## Work instruction
Look through the records below for the line with "Given: Open Etsy app & other Etsy pages link". Return that line and each one after it up to and including the line with "Task: Click the language", exactly.

Entries taken from a collection:
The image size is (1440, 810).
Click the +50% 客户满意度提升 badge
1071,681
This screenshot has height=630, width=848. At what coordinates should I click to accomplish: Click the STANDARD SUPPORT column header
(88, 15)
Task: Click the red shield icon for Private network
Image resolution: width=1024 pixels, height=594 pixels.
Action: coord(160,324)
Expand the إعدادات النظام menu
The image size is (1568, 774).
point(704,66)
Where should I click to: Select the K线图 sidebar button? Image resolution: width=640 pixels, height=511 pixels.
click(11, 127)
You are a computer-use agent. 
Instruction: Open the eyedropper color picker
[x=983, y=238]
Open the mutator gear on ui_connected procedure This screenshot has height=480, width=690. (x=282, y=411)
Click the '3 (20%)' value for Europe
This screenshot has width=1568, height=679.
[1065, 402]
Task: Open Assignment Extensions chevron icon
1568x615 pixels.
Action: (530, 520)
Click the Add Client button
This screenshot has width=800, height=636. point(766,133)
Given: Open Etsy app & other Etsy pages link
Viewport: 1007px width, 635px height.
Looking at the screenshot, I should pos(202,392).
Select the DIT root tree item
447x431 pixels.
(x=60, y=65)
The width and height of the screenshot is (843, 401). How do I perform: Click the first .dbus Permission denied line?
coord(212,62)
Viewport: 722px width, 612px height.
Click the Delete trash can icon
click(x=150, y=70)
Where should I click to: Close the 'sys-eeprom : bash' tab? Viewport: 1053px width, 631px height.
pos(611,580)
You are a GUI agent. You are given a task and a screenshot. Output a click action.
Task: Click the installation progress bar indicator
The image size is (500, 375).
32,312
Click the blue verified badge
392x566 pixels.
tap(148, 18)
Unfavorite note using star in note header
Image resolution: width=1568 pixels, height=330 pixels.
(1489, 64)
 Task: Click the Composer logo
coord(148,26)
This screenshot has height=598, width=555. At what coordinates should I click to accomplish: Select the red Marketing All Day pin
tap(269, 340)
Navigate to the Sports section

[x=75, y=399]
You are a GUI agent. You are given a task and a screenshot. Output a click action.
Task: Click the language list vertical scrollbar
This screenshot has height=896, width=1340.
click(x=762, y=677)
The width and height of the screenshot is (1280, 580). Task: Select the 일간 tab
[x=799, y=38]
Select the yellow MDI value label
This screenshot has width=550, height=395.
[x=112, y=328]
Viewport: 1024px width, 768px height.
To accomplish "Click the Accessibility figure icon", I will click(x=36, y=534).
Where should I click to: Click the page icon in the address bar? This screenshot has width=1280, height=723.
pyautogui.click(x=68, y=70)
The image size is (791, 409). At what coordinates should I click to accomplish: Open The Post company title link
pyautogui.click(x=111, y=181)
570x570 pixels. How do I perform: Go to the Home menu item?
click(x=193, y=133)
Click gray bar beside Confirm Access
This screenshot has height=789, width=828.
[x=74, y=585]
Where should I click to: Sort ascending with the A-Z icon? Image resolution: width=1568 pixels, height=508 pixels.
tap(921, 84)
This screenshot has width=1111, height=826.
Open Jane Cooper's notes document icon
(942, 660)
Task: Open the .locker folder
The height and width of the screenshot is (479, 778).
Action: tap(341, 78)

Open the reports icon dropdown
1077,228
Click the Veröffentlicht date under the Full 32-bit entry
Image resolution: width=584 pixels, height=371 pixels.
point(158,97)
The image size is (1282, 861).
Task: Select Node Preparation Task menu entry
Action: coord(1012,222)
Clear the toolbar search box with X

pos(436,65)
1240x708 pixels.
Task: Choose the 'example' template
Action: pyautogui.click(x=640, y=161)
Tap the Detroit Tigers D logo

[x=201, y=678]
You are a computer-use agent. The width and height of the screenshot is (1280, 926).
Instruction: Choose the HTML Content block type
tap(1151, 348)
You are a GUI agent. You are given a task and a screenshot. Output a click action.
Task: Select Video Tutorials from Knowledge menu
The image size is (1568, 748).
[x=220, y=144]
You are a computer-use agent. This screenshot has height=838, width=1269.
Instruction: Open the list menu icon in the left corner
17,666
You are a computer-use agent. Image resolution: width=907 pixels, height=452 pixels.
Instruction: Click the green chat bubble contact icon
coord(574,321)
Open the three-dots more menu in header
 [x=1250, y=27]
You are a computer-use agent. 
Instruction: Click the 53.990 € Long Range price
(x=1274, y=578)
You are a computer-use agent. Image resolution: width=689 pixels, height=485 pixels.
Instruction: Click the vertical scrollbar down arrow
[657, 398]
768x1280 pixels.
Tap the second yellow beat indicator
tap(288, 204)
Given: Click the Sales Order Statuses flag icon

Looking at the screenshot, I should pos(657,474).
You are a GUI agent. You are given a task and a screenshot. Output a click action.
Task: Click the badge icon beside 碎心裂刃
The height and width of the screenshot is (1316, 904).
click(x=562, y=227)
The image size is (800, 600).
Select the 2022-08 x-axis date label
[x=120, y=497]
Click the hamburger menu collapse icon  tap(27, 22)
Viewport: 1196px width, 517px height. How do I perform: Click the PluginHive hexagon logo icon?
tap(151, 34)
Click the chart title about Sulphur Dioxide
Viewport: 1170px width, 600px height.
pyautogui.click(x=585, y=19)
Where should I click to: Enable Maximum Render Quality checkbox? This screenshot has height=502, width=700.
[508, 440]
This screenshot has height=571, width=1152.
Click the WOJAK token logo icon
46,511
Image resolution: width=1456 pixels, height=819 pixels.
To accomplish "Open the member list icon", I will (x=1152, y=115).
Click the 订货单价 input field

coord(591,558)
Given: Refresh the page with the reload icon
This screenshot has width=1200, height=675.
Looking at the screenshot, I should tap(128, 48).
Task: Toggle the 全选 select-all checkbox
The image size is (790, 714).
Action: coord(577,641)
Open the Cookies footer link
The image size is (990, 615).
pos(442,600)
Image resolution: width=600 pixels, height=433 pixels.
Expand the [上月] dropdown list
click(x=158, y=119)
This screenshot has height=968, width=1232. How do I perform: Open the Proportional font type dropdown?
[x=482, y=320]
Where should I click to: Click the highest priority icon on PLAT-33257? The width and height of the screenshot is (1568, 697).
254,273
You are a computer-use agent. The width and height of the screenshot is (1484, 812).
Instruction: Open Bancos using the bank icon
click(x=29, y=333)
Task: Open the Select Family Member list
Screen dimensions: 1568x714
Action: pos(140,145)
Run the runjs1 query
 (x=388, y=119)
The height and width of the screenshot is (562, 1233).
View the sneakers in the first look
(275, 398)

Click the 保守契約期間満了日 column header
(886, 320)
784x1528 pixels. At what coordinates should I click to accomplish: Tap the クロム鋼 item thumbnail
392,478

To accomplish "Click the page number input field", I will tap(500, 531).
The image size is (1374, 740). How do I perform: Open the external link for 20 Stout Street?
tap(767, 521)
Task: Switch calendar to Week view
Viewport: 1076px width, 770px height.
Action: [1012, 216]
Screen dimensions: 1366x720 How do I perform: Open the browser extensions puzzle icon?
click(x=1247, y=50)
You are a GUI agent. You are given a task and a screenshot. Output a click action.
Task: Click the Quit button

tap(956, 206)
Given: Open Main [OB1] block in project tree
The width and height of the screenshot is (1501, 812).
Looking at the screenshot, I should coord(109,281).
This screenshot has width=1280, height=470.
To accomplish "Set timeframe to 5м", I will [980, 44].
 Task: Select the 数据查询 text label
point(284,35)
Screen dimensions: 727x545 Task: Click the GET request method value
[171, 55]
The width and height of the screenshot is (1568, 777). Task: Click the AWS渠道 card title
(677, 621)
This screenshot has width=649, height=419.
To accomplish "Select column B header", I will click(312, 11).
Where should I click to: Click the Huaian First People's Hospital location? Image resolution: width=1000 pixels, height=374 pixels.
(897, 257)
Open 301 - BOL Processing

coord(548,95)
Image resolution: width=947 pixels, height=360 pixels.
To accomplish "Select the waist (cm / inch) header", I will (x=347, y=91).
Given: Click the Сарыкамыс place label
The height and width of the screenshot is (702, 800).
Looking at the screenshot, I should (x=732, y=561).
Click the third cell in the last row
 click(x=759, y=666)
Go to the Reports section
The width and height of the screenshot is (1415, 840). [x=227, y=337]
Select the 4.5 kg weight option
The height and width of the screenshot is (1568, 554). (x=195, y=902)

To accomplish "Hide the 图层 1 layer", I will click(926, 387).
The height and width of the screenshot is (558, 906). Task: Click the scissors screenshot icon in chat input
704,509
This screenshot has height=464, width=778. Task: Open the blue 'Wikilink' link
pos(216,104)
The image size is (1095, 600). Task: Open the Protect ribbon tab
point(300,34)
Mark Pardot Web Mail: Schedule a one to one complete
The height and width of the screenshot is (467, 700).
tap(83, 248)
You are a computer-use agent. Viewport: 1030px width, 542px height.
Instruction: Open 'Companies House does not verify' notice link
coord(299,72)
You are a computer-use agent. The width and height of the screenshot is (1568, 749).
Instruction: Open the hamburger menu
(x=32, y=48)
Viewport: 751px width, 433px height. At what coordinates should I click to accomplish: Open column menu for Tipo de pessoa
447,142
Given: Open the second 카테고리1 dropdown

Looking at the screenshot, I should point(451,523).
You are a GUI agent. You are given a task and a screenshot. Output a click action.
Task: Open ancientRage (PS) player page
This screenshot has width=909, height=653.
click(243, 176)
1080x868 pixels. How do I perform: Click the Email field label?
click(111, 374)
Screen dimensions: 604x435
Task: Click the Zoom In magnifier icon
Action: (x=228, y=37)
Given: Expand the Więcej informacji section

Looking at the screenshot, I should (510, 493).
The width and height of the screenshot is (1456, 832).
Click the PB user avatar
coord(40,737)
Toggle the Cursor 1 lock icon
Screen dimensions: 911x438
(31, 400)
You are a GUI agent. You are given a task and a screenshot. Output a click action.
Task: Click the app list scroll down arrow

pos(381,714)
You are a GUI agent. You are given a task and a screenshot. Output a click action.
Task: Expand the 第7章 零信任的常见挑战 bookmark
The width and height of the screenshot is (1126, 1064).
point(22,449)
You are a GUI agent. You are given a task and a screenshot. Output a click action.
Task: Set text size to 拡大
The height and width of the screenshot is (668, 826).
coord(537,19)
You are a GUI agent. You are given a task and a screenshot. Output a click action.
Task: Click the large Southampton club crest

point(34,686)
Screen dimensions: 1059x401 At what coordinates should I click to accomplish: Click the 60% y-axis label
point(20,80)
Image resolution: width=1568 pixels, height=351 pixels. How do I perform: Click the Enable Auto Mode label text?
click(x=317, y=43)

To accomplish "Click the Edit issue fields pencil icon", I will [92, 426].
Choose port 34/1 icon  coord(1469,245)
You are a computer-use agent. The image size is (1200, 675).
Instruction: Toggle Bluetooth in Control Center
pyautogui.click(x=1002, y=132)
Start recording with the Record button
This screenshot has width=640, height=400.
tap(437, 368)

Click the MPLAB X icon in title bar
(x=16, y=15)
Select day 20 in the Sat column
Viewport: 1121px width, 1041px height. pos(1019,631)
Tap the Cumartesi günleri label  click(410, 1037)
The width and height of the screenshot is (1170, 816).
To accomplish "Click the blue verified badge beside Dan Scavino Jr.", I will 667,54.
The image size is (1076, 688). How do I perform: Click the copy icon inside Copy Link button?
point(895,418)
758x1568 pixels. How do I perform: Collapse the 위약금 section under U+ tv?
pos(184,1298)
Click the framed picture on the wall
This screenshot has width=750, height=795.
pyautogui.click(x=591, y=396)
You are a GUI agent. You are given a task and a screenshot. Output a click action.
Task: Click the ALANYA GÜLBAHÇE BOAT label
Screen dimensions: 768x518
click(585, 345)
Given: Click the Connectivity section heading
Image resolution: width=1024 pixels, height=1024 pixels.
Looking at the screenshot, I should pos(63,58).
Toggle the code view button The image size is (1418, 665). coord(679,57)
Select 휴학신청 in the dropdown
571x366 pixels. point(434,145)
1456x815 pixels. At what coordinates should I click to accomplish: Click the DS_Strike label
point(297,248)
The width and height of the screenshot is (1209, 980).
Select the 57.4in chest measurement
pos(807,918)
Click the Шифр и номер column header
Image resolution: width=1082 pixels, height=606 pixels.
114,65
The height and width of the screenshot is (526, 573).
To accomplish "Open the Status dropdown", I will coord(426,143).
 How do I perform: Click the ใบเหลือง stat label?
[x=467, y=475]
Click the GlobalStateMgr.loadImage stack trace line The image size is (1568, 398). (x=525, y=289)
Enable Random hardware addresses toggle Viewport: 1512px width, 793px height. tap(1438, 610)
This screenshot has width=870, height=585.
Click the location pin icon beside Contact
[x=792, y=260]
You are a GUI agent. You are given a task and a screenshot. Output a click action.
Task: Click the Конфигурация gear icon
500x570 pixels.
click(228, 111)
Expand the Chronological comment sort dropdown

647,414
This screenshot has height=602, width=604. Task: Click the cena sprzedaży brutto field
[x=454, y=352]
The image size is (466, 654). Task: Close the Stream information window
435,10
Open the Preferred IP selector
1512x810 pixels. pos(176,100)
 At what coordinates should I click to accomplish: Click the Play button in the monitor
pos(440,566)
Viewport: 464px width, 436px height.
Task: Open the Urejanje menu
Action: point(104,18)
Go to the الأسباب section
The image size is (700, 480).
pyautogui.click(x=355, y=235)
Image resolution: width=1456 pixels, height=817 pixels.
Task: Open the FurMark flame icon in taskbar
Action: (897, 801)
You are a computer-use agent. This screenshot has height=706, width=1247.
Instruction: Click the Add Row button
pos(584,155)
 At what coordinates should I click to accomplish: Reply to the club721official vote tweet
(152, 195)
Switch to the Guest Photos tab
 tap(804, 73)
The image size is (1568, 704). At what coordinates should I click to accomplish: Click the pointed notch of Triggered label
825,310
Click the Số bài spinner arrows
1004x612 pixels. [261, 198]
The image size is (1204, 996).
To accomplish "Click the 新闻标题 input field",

## Answer box
Given: Open Etsy app & other Etsy pages link
Viewport: 1007px width, 635px height.
Looking at the screenshot, I should pos(202,392).
Select the DIT root tree item
447x431 pixels.
(x=60, y=65)
The width and height of the screenshot is (843, 401). How do I perform: Click the first .dbus Permission denied line?
coord(212,62)
Viewport: 722px width, 612px height.
Click the Delete trash can icon
click(x=150, y=70)
Where should I click to: Close the 'sys-eeprom : bash' tab? Viewport: 1053px width, 631px height.
pos(611,580)
You are a GUI agent. You are given a task and a screenshot. Output a click action.
Task: Click the installation progress bar indicator
The image size is (500, 375).
32,312
Click the blue verified badge
392x566 pixels.
tap(148, 18)
Unfavorite note using star in note header
Image resolution: width=1568 pixels, height=330 pixels.
(1489, 64)
 Task: Click the Composer logo
coord(148,26)
This screenshot has height=598, width=555. At what coordinates should I click to accomplish: Select the red Marketing All Day pin
tap(269, 340)
Navigate to the Sports section

[x=75, y=399]
You are a GUI agent. You are given a task and a screenshot. Output a click action.
Task: Click the language list vertical scrollbar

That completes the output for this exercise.